Mientras tanto, la represión como la que aconteció en Ayacucho, a cargo de las Fuerzas Armadas y que dejó más de 10 muertos en un día, no cesa en tanto buscan desalentar las movilizaciones, que constituyen la única herramienta que tiene la gente para denunciar el estado actual de las cosas. Los tiros con balas de plomo en Puno, la militarización de Lima ante la llegada de manifestantes de las regiones, y los tanques en la Universidad de San Marcos en la capital, son muestras de que no habrá diálogo posible y que el Estado está para responder con muerte a las demandas de un Perú que fue el país con más decesos por cada 100 mil habitantes en la pandemia, que eterniza la desigualdad y que vive un proceso de crecimiento de la pobreza, a pesar de ser una economía que sigue en crecimiento.

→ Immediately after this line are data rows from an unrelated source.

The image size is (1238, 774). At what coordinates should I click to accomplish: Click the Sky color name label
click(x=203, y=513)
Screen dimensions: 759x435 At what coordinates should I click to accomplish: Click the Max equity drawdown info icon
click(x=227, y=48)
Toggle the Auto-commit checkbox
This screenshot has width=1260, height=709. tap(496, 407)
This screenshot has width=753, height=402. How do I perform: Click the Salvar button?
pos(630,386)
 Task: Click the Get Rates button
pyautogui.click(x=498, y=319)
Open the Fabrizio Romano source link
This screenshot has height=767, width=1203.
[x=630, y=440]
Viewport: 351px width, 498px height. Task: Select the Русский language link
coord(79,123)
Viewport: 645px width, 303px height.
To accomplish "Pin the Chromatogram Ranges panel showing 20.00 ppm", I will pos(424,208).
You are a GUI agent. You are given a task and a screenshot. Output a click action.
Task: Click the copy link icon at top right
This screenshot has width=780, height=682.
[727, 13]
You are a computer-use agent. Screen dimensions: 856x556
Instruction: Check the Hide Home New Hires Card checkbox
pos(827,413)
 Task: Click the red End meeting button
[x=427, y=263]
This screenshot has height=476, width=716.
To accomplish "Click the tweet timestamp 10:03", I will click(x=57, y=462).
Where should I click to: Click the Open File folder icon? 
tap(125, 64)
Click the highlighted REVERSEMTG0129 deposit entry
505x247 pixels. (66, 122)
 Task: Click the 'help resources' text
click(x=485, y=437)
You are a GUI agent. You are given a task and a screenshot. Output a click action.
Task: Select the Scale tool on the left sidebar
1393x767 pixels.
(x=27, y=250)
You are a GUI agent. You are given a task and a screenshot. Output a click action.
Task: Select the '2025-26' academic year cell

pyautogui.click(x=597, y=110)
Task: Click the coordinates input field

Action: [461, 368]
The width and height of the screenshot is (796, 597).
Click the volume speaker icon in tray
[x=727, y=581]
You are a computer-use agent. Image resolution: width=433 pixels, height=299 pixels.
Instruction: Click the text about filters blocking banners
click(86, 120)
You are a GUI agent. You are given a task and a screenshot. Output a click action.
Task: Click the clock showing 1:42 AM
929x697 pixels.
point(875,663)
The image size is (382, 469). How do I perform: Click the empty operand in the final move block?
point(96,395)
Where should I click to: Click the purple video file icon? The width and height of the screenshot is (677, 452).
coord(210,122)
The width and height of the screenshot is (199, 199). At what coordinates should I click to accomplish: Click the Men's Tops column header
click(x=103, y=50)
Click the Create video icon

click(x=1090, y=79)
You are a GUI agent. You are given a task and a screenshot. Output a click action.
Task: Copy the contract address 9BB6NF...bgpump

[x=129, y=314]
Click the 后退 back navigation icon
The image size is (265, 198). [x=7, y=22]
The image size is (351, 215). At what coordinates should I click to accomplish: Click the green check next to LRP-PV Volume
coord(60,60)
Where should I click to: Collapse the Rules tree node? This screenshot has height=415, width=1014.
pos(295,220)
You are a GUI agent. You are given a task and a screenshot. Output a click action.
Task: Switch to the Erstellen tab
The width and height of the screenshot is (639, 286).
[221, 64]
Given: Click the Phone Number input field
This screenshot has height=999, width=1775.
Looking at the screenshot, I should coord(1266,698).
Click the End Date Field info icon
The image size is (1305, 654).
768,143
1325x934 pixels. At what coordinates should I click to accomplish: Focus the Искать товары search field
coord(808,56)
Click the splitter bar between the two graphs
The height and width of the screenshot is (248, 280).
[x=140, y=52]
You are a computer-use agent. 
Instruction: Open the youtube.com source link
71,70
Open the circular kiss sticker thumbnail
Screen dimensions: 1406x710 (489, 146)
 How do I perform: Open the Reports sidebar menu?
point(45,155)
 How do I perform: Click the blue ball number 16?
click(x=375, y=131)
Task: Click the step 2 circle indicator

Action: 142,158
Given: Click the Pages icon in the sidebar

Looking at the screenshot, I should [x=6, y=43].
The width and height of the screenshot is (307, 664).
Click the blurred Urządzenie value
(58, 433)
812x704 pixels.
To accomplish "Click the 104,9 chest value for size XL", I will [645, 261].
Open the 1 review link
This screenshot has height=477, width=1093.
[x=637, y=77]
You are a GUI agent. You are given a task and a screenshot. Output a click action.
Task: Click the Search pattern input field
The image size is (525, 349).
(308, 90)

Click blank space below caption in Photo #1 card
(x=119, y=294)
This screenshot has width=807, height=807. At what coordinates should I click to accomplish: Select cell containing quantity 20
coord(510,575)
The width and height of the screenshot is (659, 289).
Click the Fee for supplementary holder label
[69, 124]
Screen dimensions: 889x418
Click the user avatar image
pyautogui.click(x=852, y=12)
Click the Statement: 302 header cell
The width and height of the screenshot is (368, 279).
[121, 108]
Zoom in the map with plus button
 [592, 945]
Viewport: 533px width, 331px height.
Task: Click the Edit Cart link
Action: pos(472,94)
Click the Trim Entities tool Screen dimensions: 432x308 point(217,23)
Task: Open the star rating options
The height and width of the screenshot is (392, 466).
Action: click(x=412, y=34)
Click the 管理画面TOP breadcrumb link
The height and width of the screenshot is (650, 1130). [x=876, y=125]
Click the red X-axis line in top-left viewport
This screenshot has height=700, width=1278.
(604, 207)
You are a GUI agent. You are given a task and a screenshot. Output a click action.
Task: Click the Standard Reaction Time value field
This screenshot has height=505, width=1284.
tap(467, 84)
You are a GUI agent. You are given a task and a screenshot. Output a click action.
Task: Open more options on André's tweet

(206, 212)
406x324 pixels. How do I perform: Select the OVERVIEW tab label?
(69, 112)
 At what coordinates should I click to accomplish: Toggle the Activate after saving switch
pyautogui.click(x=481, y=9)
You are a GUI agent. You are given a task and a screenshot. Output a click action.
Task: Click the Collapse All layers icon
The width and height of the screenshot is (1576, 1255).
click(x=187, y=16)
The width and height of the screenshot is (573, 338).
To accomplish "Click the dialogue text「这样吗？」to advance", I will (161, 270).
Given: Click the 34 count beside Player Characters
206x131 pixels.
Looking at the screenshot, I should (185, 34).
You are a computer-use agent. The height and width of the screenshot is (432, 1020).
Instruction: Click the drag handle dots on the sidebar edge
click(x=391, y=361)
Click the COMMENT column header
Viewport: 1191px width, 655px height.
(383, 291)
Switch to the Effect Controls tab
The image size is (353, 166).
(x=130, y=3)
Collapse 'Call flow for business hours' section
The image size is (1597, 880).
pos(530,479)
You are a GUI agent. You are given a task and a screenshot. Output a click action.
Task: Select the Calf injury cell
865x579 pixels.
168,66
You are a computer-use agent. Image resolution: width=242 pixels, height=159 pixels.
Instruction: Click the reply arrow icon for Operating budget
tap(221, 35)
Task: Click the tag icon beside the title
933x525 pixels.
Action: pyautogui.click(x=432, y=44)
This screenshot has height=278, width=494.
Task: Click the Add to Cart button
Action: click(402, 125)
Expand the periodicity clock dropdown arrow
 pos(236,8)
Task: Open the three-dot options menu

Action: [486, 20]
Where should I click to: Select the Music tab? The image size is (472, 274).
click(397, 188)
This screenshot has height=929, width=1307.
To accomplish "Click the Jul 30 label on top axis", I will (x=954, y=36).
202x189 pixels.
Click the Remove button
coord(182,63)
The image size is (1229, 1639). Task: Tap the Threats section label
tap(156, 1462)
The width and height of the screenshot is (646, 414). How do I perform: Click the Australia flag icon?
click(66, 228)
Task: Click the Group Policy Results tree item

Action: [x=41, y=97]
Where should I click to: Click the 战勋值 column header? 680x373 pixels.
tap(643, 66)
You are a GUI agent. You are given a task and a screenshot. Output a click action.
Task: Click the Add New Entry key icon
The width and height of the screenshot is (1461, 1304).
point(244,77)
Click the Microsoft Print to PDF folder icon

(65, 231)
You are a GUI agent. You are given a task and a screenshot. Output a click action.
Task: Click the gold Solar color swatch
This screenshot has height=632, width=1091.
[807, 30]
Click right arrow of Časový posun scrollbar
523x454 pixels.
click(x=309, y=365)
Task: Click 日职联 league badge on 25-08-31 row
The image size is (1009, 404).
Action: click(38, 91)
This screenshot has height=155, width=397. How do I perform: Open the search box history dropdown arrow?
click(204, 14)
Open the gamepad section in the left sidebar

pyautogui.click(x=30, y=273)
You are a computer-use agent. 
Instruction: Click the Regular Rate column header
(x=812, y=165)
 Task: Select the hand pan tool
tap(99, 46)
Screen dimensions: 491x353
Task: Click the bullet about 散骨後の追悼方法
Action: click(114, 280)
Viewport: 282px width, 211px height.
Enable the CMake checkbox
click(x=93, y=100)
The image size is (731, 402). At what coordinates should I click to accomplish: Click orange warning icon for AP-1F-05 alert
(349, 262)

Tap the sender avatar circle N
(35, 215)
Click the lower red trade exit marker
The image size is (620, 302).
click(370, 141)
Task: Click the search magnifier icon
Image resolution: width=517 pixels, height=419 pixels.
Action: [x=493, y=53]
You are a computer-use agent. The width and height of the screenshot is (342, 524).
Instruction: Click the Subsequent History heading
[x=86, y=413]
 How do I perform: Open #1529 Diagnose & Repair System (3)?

Si el Congreso y la Presidenta continúan con la postura de reprimir y no buscar una salida a la crisis, las opciones para encontrar una solución se hacen cada vez menos y son cada vez más peligrosas. Los sectores ultraconservadores, garantes del orden vigente de violencia y desigualdad, están lejos de pagar los costos de la política que llevan adelante. El recinto del Legislativo no es más que un cuarto repleto de personas que buscan extender sus mandatos para garantizar su impunidad y librarse del descrédito que rodea a toda la clase política, utilizando para ello esta inescrupulosa estrategia de fingir demencia, proponiendo proyectos de ley que después terminan derribando.
Mientras, el Perú pobre, ese que no goza de las vistas al Pacífico de la capital y que es una muestra más de que la teoría del derrame que defienden los liberales no existe en América Latina, sigue sangrando pero movilizándose esperando que, por una vez, los representantes del poder no se salgan con la suya y posibiliten un cambio sin apoyarse en las armas y en discursos que contradicen sus acciones constantemente.